SilkRoad
Lay the coin on my tongue
- Joined
- May 26, 2009
- Messages
- 3,932
- MBTI Type
- INFJ
- Enneagram
- 6w5
- Instinctual Variant
- sp/sx
Keeping tabs on someone just makes you "involved" with them still. People somehow pick up on this "interest", even if you are not directly interacting with them. If you began to detach emotionally/mentally, then even when confronted with "signs" of her you will find less & less response to it within yourself, and she will likely sense this indifference also.
This (with variations) seems to be the major theme of responses in this thread - so, yeah. I will work on that. I do appreciate everyone's responses.

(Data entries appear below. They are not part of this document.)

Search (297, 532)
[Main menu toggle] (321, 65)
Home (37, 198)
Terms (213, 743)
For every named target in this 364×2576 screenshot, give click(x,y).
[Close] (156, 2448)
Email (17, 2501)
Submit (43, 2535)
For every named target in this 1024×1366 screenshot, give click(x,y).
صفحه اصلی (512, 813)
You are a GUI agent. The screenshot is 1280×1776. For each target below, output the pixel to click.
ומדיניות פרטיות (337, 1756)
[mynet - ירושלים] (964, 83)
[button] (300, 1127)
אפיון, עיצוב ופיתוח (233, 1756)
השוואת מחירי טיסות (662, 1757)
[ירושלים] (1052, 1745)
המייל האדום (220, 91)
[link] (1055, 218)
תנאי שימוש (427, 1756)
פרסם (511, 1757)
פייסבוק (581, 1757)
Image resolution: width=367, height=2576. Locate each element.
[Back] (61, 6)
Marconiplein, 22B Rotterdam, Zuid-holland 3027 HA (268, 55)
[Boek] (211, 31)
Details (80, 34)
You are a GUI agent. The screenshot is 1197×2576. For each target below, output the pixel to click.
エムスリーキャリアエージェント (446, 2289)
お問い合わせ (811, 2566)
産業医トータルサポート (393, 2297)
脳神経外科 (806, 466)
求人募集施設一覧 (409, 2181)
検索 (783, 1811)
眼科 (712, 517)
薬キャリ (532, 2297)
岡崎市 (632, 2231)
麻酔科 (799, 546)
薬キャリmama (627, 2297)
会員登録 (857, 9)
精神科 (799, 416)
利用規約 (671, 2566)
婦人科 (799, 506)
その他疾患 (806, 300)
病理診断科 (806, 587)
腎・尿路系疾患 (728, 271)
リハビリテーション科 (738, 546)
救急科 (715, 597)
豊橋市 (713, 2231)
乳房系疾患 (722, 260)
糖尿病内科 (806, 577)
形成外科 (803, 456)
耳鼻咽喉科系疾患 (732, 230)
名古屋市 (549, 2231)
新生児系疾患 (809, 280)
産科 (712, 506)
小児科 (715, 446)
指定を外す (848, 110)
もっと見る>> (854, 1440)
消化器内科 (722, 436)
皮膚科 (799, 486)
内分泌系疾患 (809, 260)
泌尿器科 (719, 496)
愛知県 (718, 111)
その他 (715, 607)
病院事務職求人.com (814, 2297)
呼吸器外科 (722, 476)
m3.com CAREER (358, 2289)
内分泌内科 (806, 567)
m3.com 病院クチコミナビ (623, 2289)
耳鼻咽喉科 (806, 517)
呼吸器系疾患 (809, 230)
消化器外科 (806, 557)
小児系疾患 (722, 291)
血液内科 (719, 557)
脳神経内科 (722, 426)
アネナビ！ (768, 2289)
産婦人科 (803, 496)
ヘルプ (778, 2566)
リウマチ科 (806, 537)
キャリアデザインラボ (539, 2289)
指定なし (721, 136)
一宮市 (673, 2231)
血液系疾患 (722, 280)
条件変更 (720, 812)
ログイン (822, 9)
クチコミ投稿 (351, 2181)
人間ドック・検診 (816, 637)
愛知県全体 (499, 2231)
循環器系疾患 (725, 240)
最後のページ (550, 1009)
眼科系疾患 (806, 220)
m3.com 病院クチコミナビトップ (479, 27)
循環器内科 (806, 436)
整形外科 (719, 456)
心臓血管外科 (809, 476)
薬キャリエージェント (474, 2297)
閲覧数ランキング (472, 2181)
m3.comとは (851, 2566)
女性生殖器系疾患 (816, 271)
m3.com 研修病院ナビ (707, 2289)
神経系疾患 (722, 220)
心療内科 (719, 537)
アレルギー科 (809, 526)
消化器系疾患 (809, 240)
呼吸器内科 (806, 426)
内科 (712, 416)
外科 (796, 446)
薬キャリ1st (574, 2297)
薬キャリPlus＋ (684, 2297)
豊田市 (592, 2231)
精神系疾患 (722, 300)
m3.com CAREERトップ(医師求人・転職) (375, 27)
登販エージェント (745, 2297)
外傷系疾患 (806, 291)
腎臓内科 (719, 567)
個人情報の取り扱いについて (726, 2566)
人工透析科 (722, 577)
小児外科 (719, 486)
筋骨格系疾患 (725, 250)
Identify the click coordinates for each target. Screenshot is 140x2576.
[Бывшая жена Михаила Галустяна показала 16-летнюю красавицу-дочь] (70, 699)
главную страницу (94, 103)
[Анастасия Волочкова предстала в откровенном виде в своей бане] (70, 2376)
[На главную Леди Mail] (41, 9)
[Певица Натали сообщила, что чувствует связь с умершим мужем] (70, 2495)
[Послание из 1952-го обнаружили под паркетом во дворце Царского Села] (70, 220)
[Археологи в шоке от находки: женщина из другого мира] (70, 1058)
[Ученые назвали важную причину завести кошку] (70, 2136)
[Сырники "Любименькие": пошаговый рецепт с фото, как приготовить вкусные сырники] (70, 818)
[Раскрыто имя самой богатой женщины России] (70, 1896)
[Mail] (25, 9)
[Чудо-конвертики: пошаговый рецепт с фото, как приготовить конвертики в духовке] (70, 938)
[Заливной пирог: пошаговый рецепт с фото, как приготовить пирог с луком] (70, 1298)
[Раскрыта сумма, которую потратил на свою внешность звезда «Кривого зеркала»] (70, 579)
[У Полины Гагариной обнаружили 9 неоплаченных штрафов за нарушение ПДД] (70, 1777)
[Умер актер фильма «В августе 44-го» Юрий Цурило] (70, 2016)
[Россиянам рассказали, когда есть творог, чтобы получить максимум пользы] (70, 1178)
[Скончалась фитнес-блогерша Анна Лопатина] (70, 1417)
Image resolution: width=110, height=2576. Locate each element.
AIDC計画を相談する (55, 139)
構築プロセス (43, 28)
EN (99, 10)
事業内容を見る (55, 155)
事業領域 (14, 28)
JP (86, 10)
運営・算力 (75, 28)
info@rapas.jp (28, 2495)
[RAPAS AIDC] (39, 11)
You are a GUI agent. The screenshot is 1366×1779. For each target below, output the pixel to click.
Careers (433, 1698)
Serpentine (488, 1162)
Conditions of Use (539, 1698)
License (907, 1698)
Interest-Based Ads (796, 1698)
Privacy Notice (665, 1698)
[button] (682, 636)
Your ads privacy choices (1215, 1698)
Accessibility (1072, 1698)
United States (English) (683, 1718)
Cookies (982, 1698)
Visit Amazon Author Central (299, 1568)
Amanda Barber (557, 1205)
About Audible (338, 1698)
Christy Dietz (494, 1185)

I've also realised something. On the occasions when I've undergone unpleasant experiences with someone (most of my experiences with other people are positive or neutral - but there have been some bad ones, obviously), I tend to obsess over what's happened, their motives, how I handled it, what they're thinking and doing now, etc, to the extent that it's almost as though they remain in my life - even though I have removed them from my life. And sometimes (circumstance-dependent) this has lasted for a long time. WHen I post threads like this it's often when the situation is largely over or resolved to the extent possible, and I end up sounding more neurotic about it in retrospect than while actually in the middle of the situation.
I think it's giving people who are a negative influence in my life too much power over me and I need to watch out for that. I do think that if someone's behaviour has been threatening or abnormal, it may be a good thing to keep a wary eye out - but as I'm prone to over-analysis and obsessiveness, I need to not slip over into those areas.